– Это так называемый случай вранья, – заявил он своим козлиным тенором, – бумажки, граждане, настоящие!
– Браво! – восторженно крикнули на галёрке.
– Между прочим, этот, – тут клетчатый нахал указал на бледного Чембукчи, – мне надоел, суётся всё время, ложными замечаниями портит сеанс. Что бы с ним такое сделать?
– Голову ему оторвать! – крикнул злобно какой-то мужчина.
– О? Идея! – воскликнул Фагот, и тут произошла невиданная вещь. Шерсть на чёрном коте встала дыбом, и он раздирающе мяукнул.

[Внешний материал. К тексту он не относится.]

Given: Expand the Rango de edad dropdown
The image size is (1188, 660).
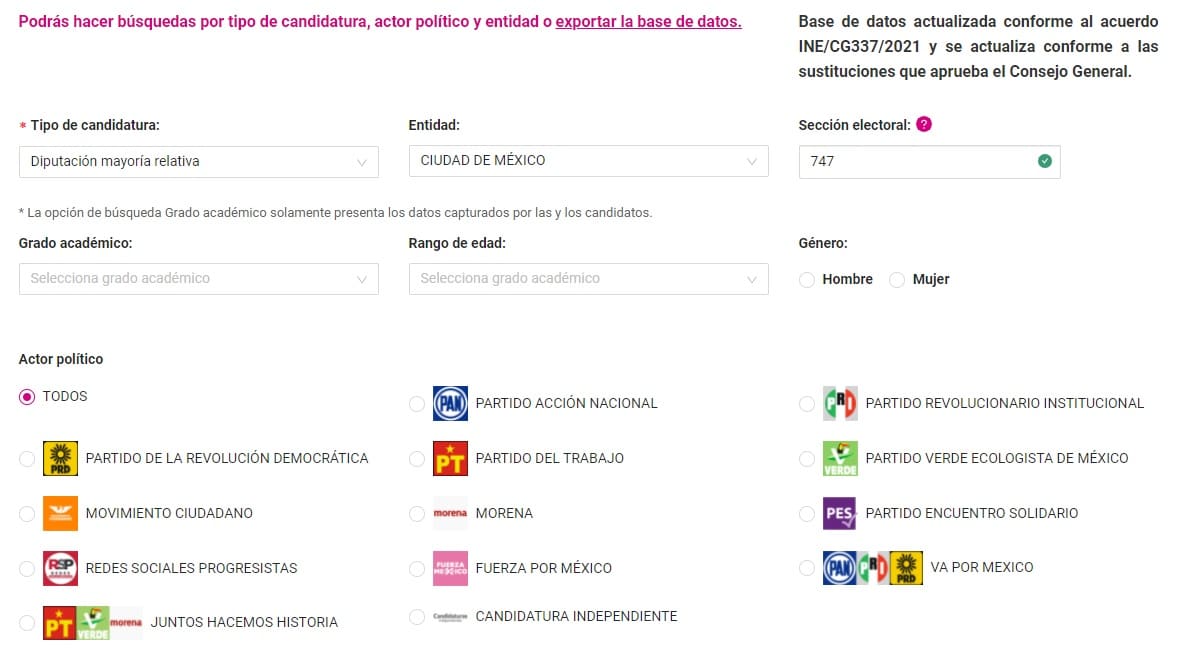Looking at the screenshot, I should pos(588,279).
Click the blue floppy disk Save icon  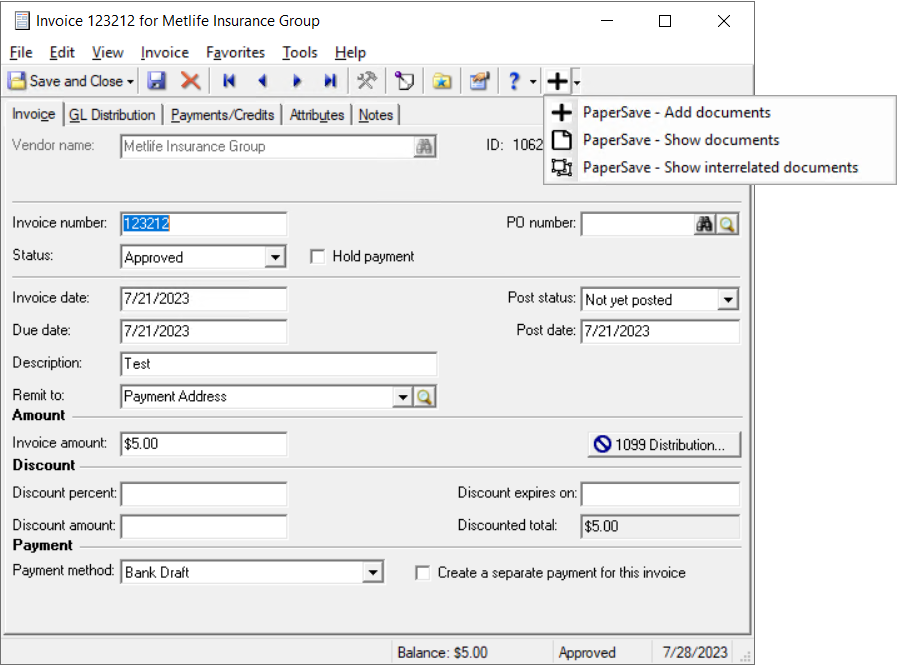157,81
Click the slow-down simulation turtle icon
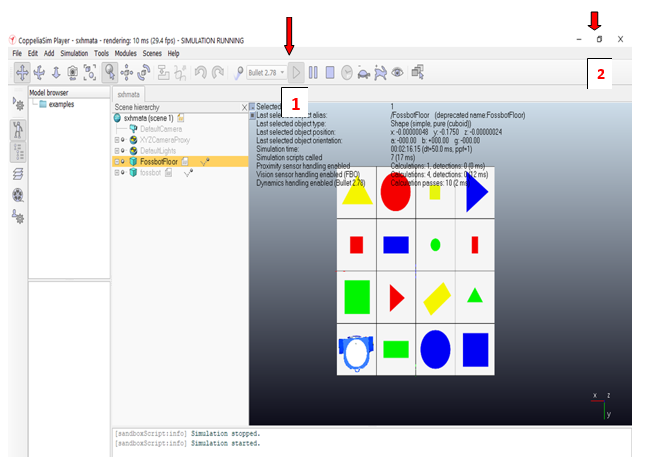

Затем прыгнул, как тигр, прямо на грудь к несчастному Чембукчи и пухлыми лапами вцепился в его жидкую шевелюру, в два поворота влево и вправо – и кот, при мёртвом молчании театра, сорвал голову Чембукчи с пухлой шеи.
Две с половиной тысячи человек, как один, вскрикнули. Песня про самовар и Машу прекратилась.
Безглавое тело нелепо загребло ногами и село на пол. Кровь потоками побежала по засаленному фраку.
Кот передал голову Фаготу, тот за волосы поднял её и показал публике, и голова вдруг плаксиво на весь театр крикнула:
– Доктора!
В партере послышались истерические крики женщин, а на галёрке грянул хохот.
– Ты будешь нести околесину в другой раз? – сурово спросил клетчатый.
– Не буду, – ответила, плача, голова.
– Ради Христа, не мучьте его! – вдруг на весь театр прозвучал женский голос в партере, и видно было, как замаскированный повернул в сторону голоса лицо.
– Так что же, граждане, простить, что ли, его? – спросил клетчатый у публики.
– Простить! Простить! – раздались вначале отдельные и преимущественно женские голоса, а затем они слились в дружный хор вместе с мужскими.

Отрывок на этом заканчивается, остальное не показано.